(Saved entries)
↓

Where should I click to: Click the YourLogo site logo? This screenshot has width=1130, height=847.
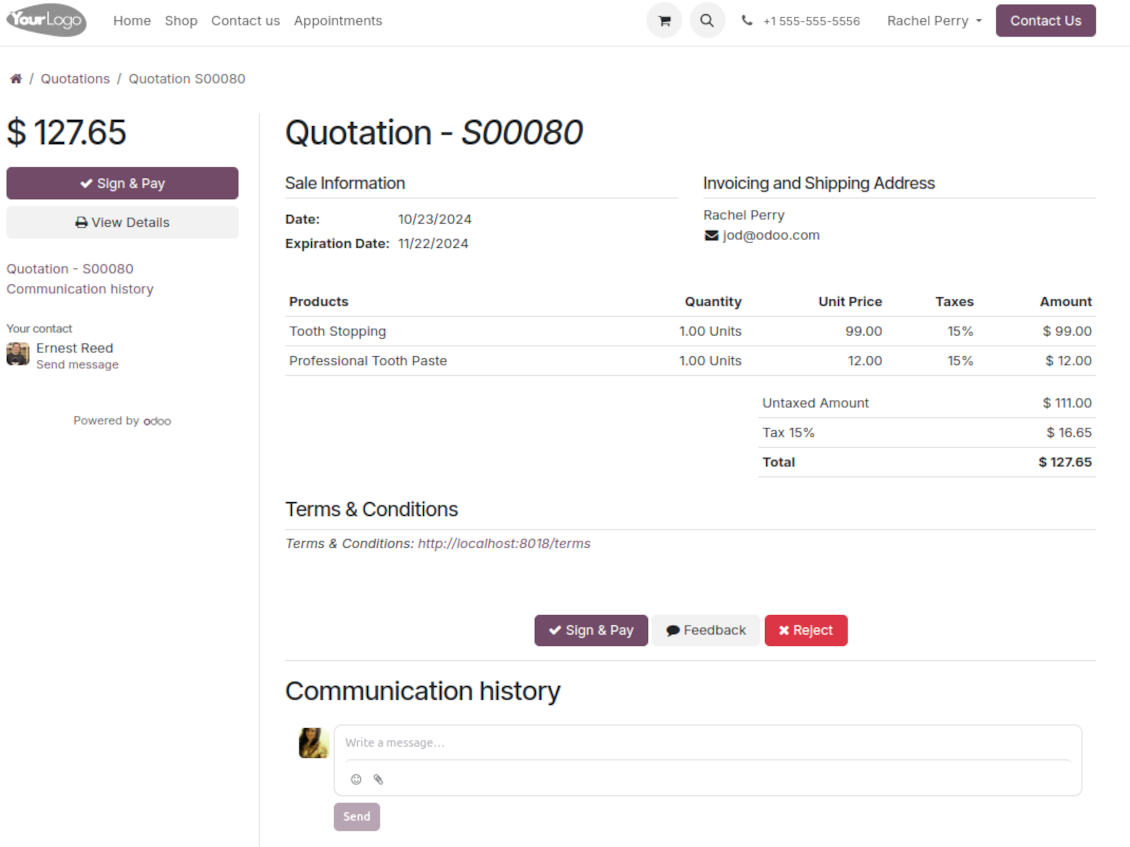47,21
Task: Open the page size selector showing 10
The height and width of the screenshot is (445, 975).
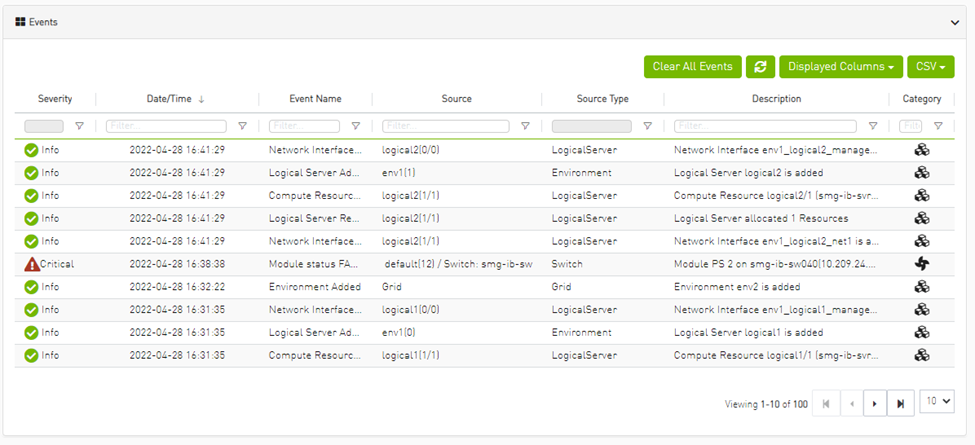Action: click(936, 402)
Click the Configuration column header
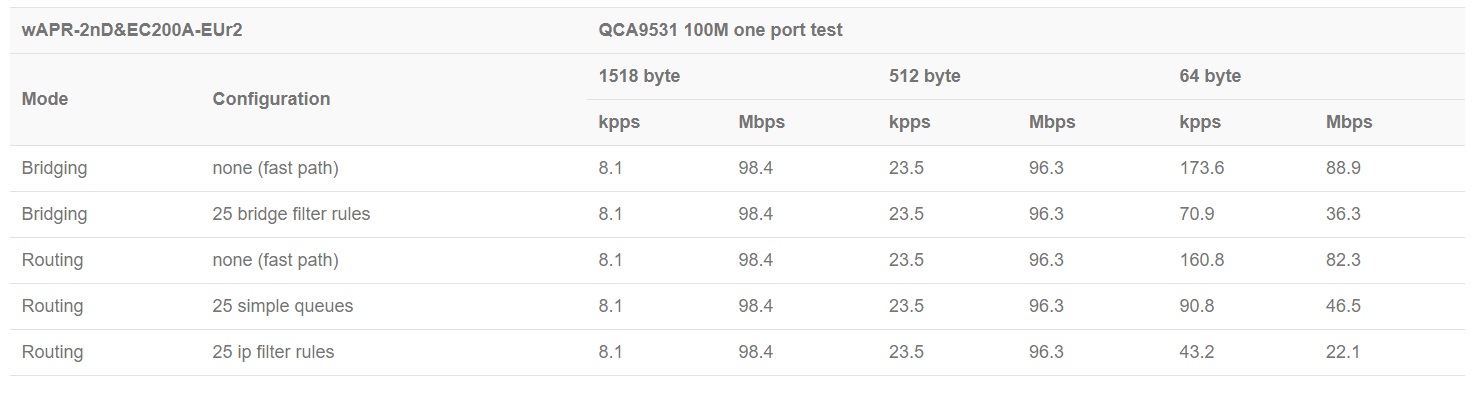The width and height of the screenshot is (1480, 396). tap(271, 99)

↑

→ **WORK ITEM**
All of the data above should be printed again exactly, though none of the pictures belong in the copy.

→ **SOLUTION FOR THIS PROBLEM**
Where should I click to: Click the YourLogo site logo? This screenshot has width=1130, height=847.
47,21
Task: Open the page size selector showing 10
The height and width of the screenshot is (445, 975).
Action: click(936, 402)
Click the Configuration column header
The width and height of the screenshot is (1480, 396). tap(271, 99)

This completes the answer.